:: Problem statement ::
Reproduce the lines starting at the one containing "Open 家族とその他のユーザー in" and ending at the one containing "Action: (x=758, y=459)", renaming "Copilot" to "Settings" and leaving everything else unchanged. Return only those lines.

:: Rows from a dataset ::
---*---

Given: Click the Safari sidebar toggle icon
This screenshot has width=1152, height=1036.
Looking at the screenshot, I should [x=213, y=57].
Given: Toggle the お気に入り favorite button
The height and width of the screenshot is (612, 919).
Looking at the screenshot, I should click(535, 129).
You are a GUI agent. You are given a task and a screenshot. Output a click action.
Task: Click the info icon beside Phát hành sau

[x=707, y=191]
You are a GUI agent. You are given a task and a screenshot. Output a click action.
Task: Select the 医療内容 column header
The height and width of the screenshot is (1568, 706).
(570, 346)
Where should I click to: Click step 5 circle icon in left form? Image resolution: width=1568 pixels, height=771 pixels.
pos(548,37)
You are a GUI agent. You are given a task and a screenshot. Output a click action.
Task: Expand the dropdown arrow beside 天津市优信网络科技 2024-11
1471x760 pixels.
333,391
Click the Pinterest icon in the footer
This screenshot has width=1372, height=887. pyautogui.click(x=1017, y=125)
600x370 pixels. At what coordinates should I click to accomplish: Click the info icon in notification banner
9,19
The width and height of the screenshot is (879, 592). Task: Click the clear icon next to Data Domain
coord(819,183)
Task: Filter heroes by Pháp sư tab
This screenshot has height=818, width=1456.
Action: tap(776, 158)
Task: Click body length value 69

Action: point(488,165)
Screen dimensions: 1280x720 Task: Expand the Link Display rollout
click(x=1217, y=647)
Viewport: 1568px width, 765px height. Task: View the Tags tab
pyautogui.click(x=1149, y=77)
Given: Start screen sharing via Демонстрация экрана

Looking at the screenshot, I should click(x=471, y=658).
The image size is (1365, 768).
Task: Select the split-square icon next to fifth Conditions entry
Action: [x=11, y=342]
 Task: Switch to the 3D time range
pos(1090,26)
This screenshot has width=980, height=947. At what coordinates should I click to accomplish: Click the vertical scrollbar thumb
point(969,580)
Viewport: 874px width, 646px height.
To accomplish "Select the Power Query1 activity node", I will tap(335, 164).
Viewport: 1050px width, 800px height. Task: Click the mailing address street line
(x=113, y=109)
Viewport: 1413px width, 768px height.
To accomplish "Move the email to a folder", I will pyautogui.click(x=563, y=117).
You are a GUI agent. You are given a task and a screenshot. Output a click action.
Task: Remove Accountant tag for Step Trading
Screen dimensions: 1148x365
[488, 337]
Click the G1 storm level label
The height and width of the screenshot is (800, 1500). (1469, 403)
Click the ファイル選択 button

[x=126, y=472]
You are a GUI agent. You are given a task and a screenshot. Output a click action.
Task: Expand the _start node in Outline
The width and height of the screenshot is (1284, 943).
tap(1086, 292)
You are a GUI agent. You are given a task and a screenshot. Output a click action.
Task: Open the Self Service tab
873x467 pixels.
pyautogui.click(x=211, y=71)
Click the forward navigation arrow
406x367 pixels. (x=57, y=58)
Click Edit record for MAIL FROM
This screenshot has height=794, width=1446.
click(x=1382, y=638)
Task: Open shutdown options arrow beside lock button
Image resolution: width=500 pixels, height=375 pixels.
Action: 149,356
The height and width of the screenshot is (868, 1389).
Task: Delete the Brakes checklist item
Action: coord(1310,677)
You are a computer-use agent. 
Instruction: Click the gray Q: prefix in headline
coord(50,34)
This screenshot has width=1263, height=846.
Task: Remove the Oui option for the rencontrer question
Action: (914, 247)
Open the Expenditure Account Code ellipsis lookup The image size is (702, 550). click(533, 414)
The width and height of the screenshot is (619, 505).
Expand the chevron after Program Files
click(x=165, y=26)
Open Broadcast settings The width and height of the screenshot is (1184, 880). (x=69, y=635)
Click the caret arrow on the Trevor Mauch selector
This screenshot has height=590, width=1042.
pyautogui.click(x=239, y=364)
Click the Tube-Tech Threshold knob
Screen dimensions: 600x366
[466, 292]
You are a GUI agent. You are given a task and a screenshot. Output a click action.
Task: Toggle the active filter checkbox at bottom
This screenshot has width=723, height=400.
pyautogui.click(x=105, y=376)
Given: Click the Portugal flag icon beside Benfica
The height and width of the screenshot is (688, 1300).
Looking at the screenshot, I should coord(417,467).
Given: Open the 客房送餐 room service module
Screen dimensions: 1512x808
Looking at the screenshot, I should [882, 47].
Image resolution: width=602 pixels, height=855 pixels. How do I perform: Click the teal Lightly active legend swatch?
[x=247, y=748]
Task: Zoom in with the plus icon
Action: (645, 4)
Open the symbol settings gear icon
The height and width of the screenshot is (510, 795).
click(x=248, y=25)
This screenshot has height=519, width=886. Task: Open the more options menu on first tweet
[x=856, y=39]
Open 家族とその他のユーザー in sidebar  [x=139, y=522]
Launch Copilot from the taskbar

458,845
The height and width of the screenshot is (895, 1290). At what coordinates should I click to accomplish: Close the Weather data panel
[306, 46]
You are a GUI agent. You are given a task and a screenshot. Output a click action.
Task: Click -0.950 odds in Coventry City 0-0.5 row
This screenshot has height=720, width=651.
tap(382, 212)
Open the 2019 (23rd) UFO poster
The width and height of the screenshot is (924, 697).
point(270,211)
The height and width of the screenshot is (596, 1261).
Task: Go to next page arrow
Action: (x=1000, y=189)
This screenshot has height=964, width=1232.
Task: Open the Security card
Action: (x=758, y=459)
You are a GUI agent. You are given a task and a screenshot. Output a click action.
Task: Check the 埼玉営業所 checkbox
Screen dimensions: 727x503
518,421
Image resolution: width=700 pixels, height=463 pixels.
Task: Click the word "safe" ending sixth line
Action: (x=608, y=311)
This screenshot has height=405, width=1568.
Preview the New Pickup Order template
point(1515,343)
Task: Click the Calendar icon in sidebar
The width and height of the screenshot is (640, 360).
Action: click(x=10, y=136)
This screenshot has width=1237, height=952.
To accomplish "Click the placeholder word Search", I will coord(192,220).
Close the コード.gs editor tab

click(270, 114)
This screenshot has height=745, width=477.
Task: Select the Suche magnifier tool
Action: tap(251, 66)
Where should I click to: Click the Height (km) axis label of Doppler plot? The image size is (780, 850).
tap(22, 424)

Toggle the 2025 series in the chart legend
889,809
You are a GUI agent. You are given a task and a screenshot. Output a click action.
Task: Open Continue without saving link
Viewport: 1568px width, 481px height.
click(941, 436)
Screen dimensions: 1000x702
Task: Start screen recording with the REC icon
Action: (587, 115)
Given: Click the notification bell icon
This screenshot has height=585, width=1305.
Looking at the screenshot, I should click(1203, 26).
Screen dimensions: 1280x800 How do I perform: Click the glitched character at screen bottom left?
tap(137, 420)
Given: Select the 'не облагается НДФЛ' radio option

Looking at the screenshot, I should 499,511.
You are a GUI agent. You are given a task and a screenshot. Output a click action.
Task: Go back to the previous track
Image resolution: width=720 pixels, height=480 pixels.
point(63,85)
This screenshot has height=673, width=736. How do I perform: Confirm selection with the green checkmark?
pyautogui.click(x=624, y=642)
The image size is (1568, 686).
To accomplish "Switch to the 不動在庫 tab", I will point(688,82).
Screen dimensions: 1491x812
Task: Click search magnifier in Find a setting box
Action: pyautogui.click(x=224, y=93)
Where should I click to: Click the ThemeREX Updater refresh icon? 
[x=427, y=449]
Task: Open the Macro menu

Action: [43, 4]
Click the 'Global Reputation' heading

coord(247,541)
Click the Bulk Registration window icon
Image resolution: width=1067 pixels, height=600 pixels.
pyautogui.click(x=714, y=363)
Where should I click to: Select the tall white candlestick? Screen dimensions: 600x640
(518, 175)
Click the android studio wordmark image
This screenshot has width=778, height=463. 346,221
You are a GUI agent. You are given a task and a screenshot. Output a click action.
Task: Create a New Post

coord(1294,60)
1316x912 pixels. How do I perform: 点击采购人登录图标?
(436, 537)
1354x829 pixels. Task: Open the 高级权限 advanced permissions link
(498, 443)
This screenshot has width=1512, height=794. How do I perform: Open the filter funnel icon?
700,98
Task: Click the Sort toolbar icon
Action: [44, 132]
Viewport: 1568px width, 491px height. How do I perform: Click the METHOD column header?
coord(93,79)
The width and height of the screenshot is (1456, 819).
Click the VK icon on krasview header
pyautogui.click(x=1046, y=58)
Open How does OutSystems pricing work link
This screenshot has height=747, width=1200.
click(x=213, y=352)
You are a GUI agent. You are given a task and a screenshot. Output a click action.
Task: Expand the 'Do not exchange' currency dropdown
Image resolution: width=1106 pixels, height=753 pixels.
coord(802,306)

---*---

:: Exercise answer ::
Open 家族とその他のユーザー in sidebar  [x=139, y=522]
Launch Settings from the taskbar

458,845
The height and width of the screenshot is (895, 1290). At what coordinates should I click to accomplish: Close the Weather data panel
[306, 46]
You are a GUI agent. You are given a task and a screenshot. Output a click action.
Task: Click -0.950 odds in Coventry City 0-0.5 row
This screenshot has height=720, width=651.
tap(382, 212)
Open the 2019 (23rd) UFO poster
The width and height of the screenshot is (924, 697).
point(270,211)
The height and width of the screenshot is (596, 1261).
Task: Go to next page arrow
Action: (x=1000, y=189)
This screenshot has height=964, width=1232.
Task: Open the Security card
Action: (x=758, y=459)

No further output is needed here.